Cigarette smoke has always been considered as a risk factor for chronic obstructive pulmonary diseases (COPD). In this study, we have examined the effect of ten individual cigarette smoke compounds (nicotine, benzo[a]pyrene, naphthalene, formaldehyde, ammonia, acrylic acid, toluene, benzene, m-xylene, and hexamine) on glutathione S transferase (GST) activity, an important Phase II metabolic enzyme and their possible role in inflammatory pathophysiology leading to COPD. Lower Glutathione (GSH) levels and GST activity and higher CRP, TNF-α, and IL-6 levels were observed in COPD patients compared to age and gender-matched controls.
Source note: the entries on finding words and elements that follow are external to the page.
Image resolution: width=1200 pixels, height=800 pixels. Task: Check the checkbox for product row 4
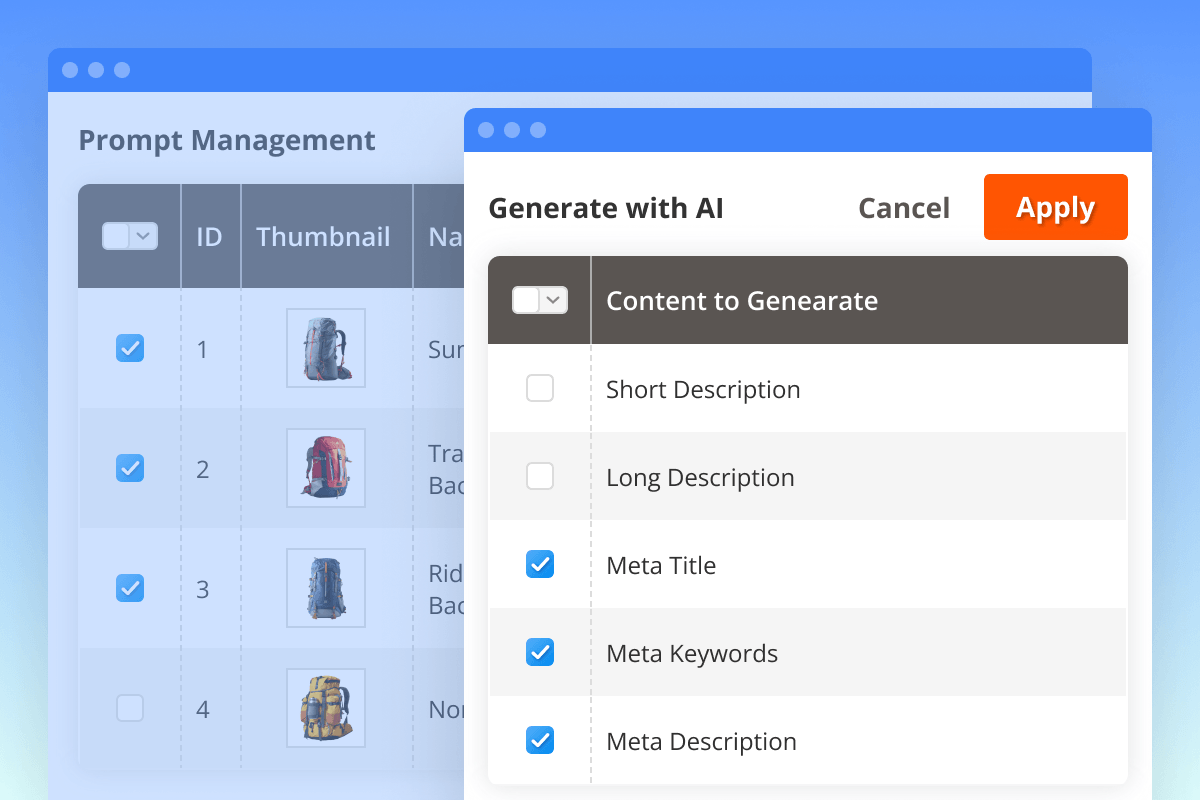(x=130, y=708)
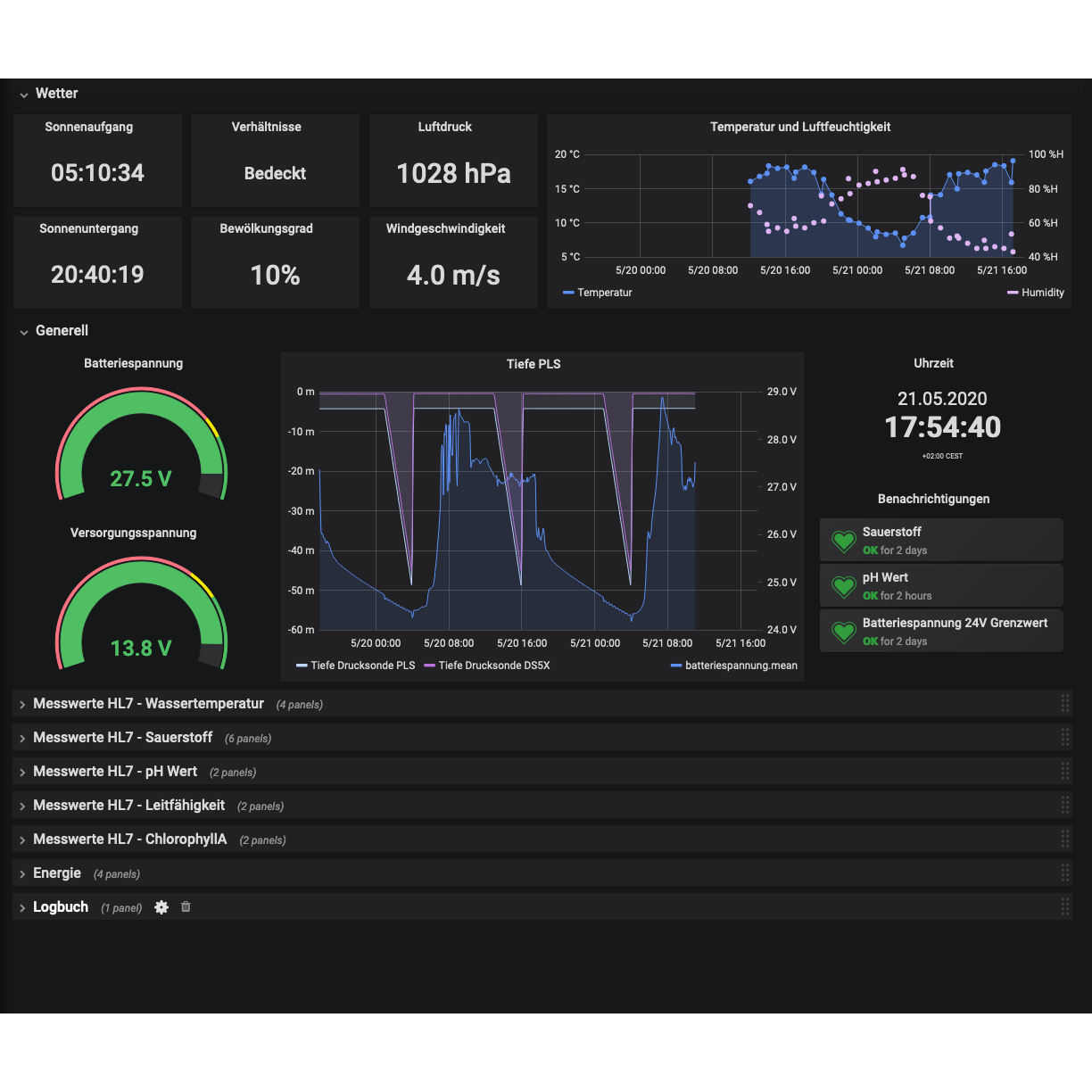Grab the drag handle on the Energie row
Image resolution: width=1092 pixels, height=1092 pixels.
[x=1064, y=873]
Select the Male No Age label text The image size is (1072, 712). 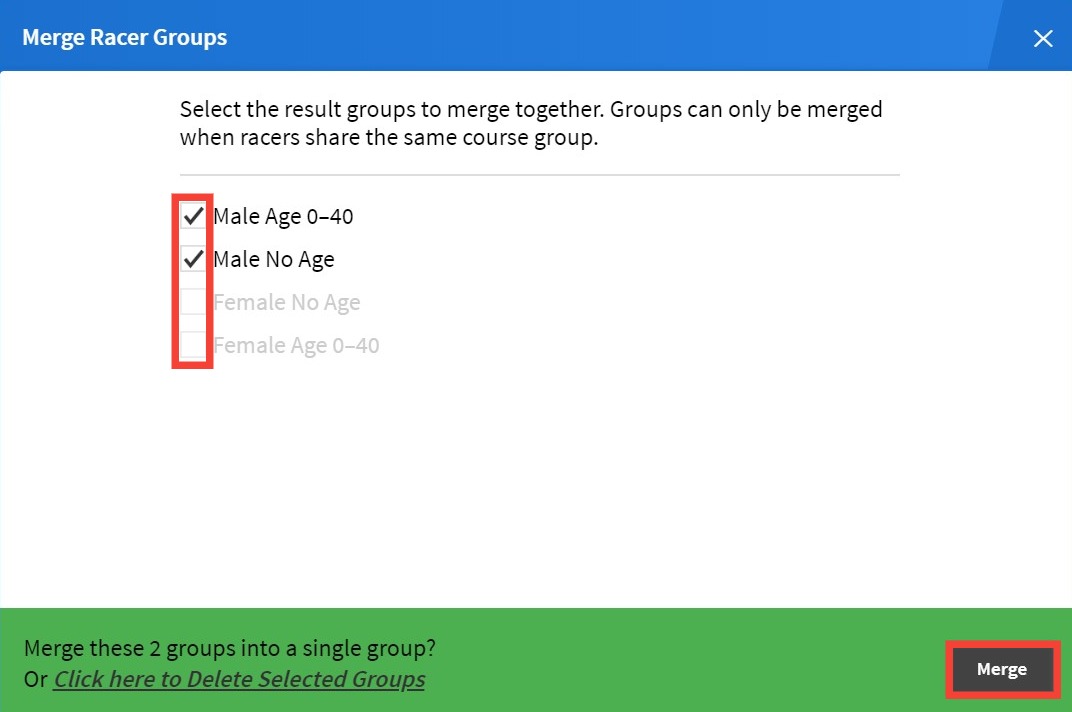[273, 259]
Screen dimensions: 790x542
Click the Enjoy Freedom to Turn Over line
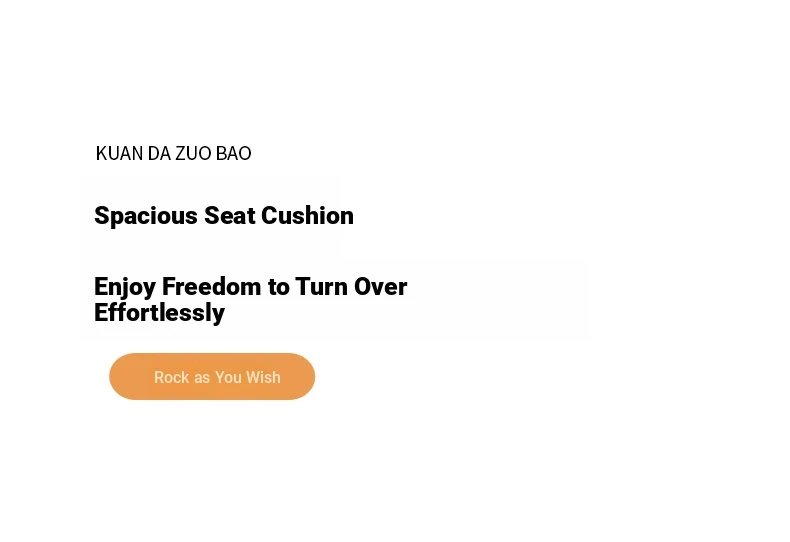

Using human recombinant GST and plasma as well as erythrocytes collected from normal subjects this study demonstrates that out of the ten compounds, nicotine (5 mg mL-1), benzo[a]pyrene (10 ng mL-1), naphthalene (250 μg mL-1), and formaldehyde (5 pg mL-1) caused a significant decrease in recombinant, plasma, and erythrocyte GST activity. Further cell culture studies show that exposure to nicotine, benzo[a]pyrene, naphthalene, and formaldehyde caused a significant decrease in GSH levels and GST activity and its protein expression and an increase in intracellular ROS production in THP-1 monocytes. Interestingly, treatment with benzo[a]pyrene and naphthalene significantly up regulated the phosphorylation of the p65 subunit of NF-κB and increased the secretion of TNF-α and CRP compared to control. This study suggests the potential role of benzo[a]pyrene and naphthalene in the activation of the inflammatory signaling pathway leading to cigarette smoke-induced COPD.